>> Begin

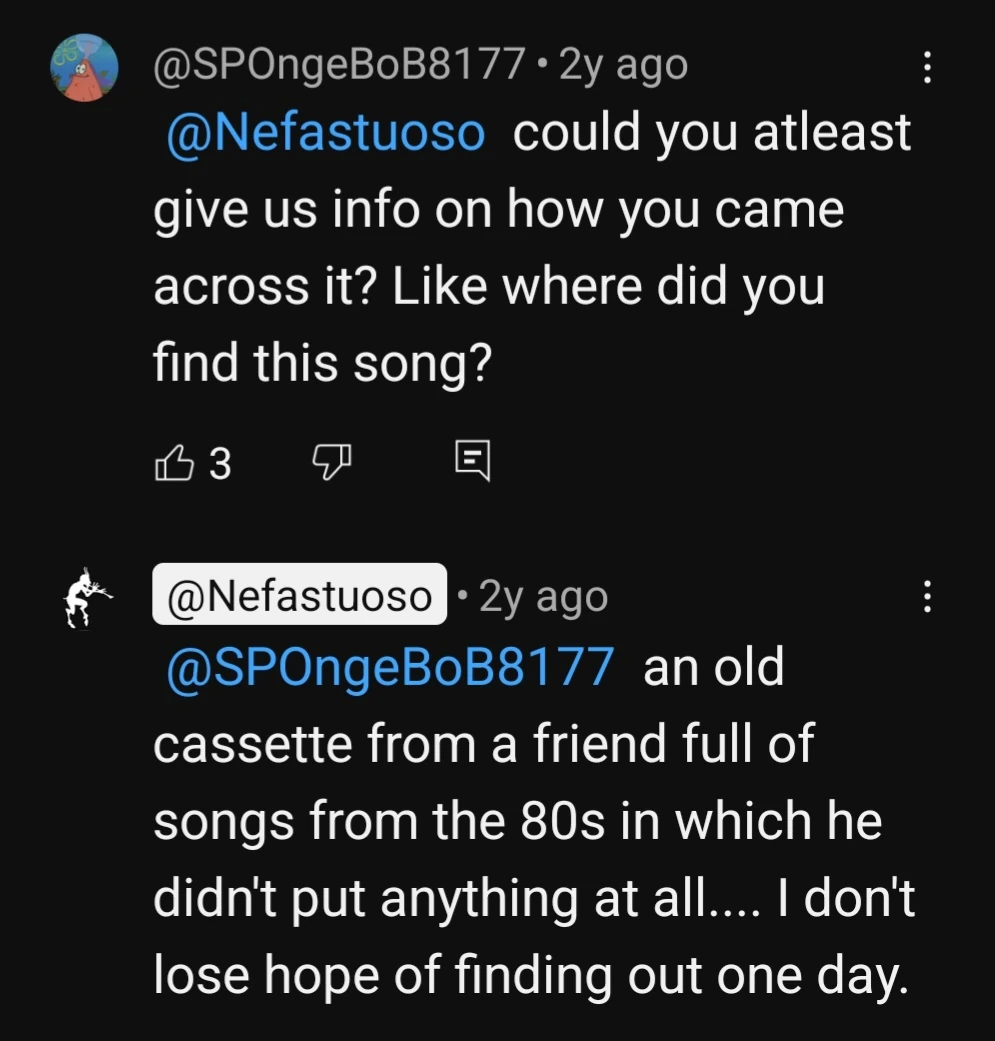Open reply box via comment icon
This screenshot has width=995, height=1041.
point(471,462)
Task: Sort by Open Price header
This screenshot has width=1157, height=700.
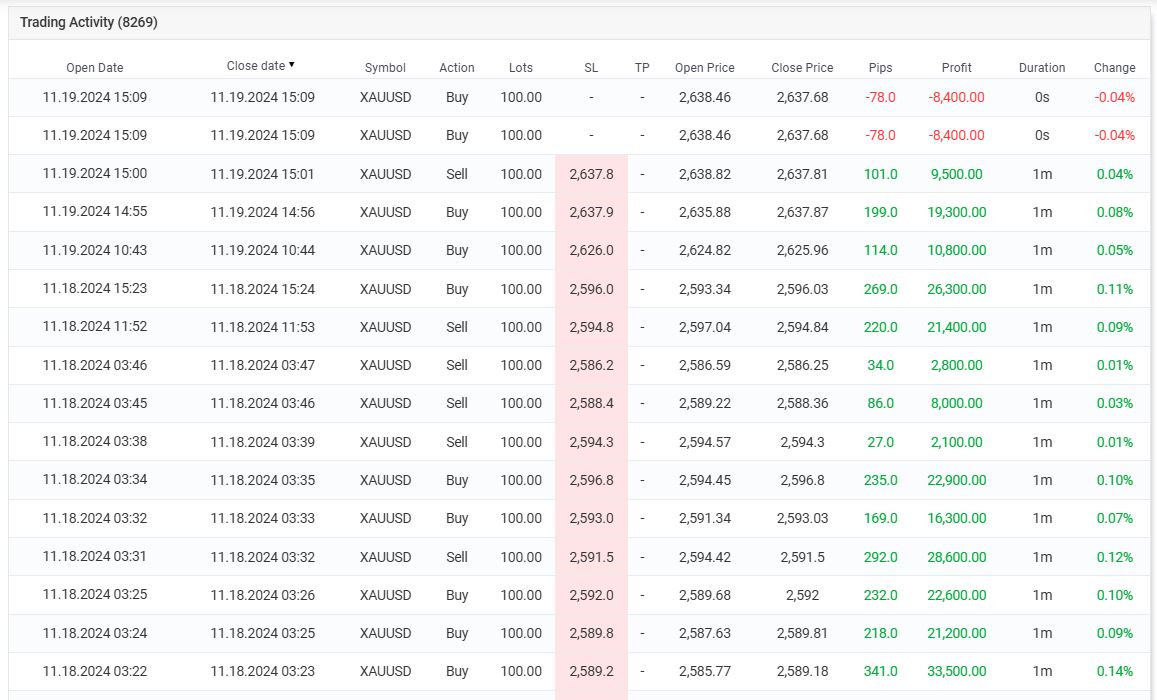Action: click(704, 68)

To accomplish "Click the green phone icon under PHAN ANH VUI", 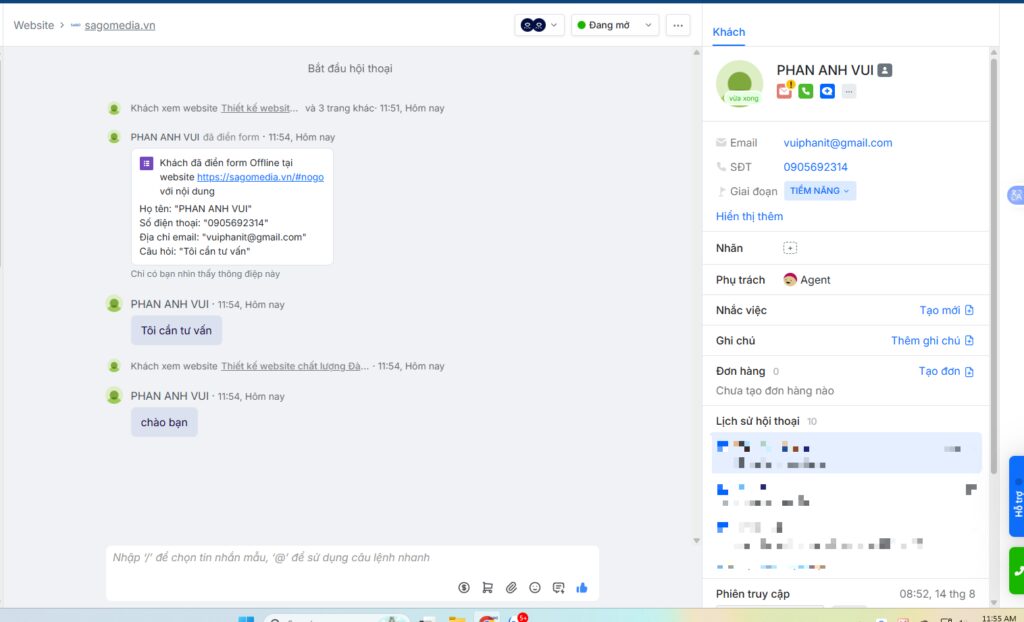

>> End

> _EXERCISE DETAILS_
Can you format every line of the entries above as a JSON list of strings, one string per line, with blank lines skipped and the pictures left out?

> _ANSWER_
[
  "Open reply box via comment icon",
  "This screenshot has width=995, height=1041.",
  "point(471,462)",
  "Task: Sort by Open Price header",
  "This screenshot has width=1157, height=700.",
  "Action: click(704, 68)",
  "To accomplish \"Click the green phone icon under PHAN ANH VUI\", "
]